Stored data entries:
++++++++++++++++++++
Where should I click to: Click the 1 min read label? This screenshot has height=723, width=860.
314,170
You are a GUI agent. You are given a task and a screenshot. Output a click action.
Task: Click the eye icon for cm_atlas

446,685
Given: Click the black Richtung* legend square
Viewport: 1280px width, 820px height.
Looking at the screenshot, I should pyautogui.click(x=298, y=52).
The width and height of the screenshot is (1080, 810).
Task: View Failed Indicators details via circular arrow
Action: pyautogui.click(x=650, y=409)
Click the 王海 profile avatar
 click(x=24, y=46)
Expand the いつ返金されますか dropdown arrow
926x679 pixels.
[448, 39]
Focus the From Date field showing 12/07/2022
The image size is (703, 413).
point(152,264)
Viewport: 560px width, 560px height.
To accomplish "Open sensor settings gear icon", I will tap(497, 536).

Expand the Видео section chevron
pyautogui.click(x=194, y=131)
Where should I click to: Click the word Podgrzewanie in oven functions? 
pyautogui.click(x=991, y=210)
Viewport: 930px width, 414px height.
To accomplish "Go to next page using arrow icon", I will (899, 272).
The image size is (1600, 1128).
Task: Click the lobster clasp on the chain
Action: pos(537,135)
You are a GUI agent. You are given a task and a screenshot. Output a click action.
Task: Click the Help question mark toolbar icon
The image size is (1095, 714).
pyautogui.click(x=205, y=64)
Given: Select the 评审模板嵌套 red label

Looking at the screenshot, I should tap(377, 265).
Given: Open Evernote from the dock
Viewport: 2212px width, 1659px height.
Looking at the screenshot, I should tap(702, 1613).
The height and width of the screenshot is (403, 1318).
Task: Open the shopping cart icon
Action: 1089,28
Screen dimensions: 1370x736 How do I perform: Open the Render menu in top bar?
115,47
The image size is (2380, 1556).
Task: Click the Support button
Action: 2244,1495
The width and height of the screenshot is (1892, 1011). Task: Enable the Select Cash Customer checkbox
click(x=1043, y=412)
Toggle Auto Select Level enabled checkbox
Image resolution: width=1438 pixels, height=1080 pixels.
++++++++++++++++++++
- [ABOUT THIS TASK]
Locate the line that contains "Viewport: 1280px width, 820px height.", then please quote it and every line after it to the end of the entries above, exactly and with nothing else.

- [TASK OUTPUT]
Viewport: 1280px width, 820px height.
Looking at the screenshot, I should pyautogui.click(x=298, y=52).
The width and height of the screenshot is (1080, 810).
Task: View Failed Indicators details via circular arrow
Action: pyautogui.click(x=650, y=409)
Click the 王海 profile avatar
 click(x=24, y=46)
Expand the いつ返金されますか dropdown arrow
926x679 pixels.
[448, 39]
Focus the From Date field showing 12/07/2022
The image size is (703, 413).
point(152,264)
Viewport: 560px width, 560px height.
To accomplish "Open sensor settings gear icon", I will tap(497, 536).

Expand the Видео section chevron
pyautogui.click(x=194, y=131)
Where should I click to: Click the word Podgrzewanie in oven functions? 
pyautogui.click(x=991, y=210)
Viewport: 930px width, 414px height.
To accomplish "Go to next page using arrow icon", I will (899, 272).
The image size is (1600, 1128).
Task: Click the lobster clasp on the chain
Action: pos(537,135)
You are a GUI agent. You are given a task and a screenshot. Output a click action.
Task: Click the Help question mark toolbar icon
The image size is (1095, 714).
pyautogui.click(x=205, y=64)
Given: Select the 评审模板嵌套 red label

Looking at the screenshot, I should tap(377, 265).
Given: Open Evernote from the dock
Viewport: 2212px width, 1659px height.
Looking at the screenshot, I should tap(702, 1613).
The height and width of the screenshot is (403, 1318).
Task: Open the shopping cart icon
Action: 1089,28
Screen dimensions: 1370x736 How do I perform: Open the Render menu in top bar?
115,47
The image size is (2380, 1556).
Task: Click the Support button
Action: 2244,1495
The width and height of the screenshot is (1892, 1011). Task: Enable the Select Cash Customer checkbox
click(x=1043, y=412)
Toggle Auto Select Level enabled checkbox
Image resolution: width=1438 pixels, height=1080 pixels.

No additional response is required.